*Directive*
Recast the records starting at the line that contains "Click the Redo icon in the title bar" and ending at the line that contains "pyautogui.click(x=101, y=47)" as a Markdown table with columns Row and Line, one row per line with blank lines left out.

*Input data*
====

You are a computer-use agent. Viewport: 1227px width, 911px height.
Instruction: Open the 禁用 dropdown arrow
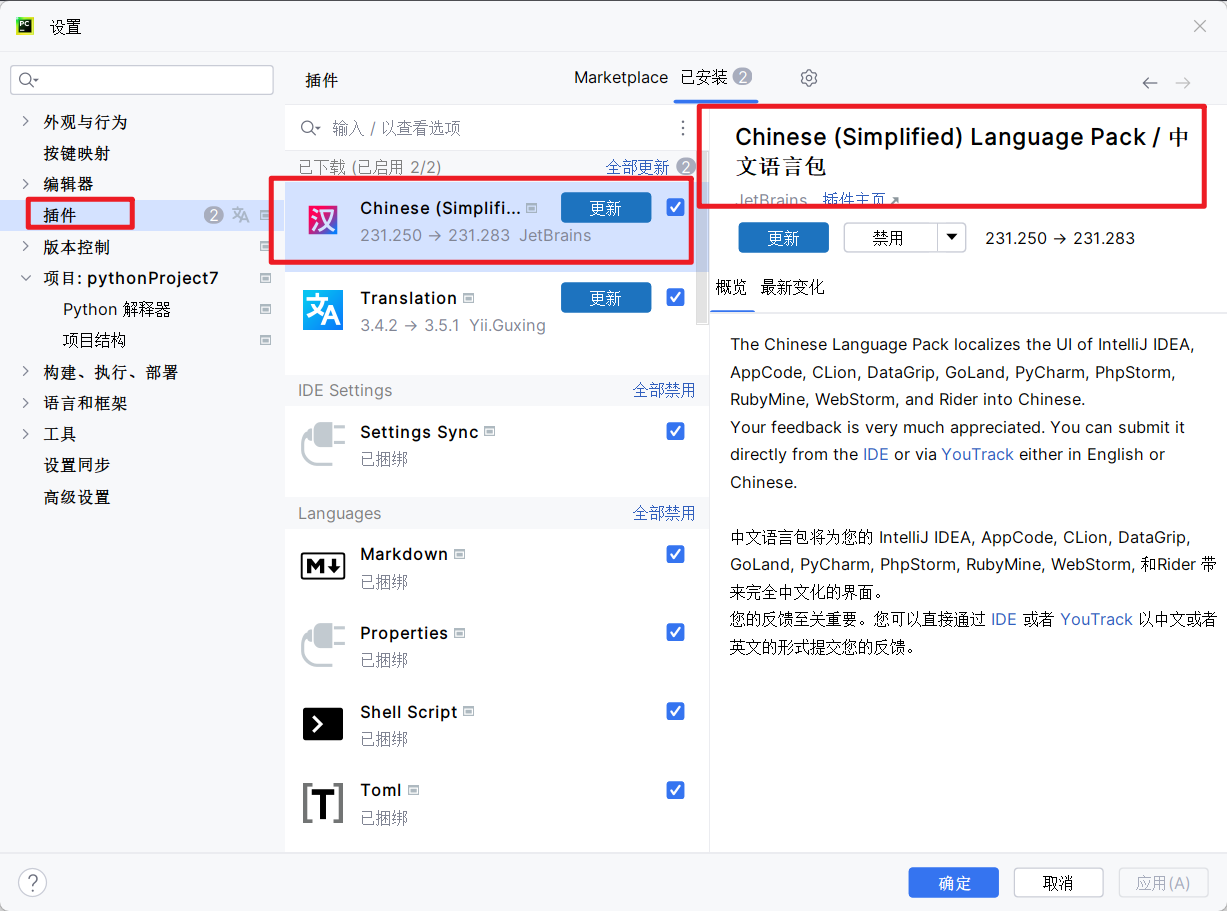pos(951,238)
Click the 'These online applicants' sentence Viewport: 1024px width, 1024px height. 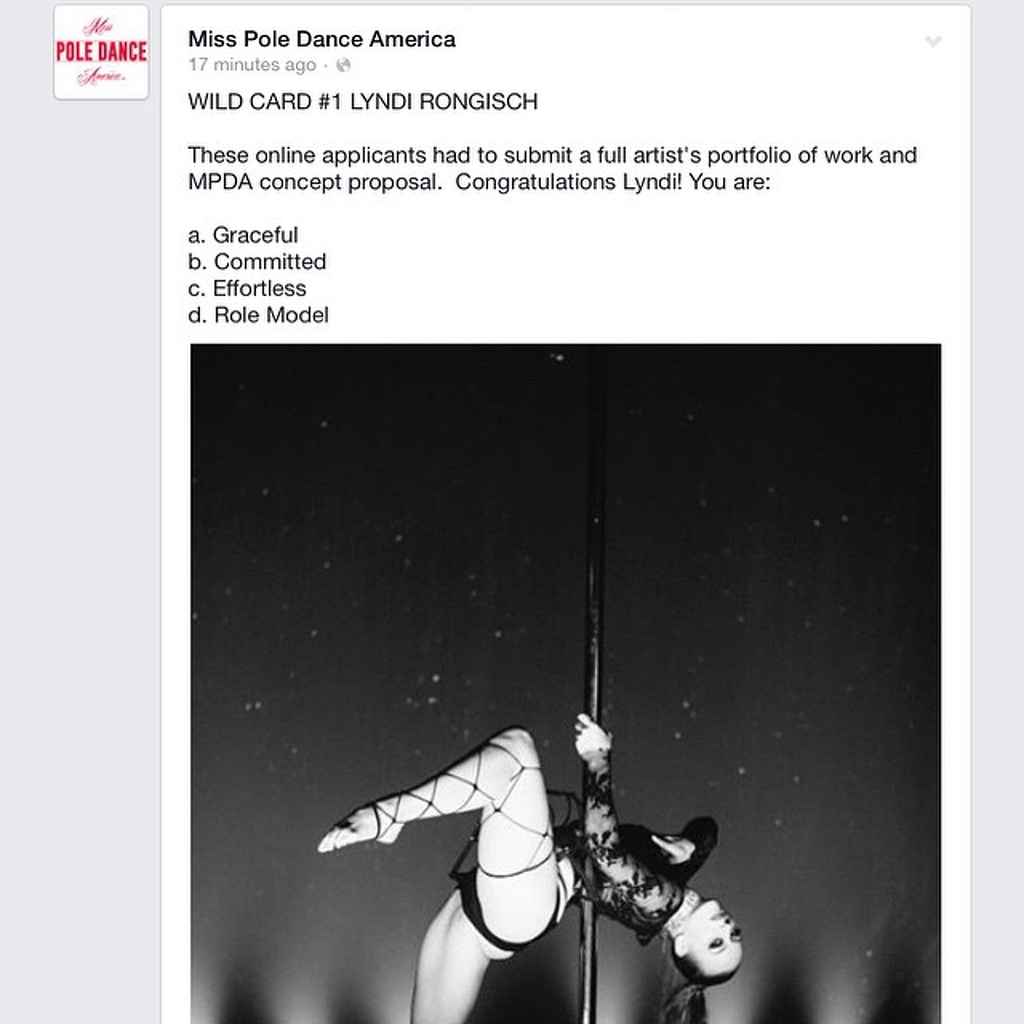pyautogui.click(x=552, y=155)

====

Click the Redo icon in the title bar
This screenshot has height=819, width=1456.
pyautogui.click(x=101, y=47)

====

*Solution to this exercise*
| Row | Line |
|---|---|
| 1 | Click the Redo icon in the title bar |
| 2 | This screenshot has height=819, width=1456. |
| 3 | pyautogui.click(x=101, y=47) |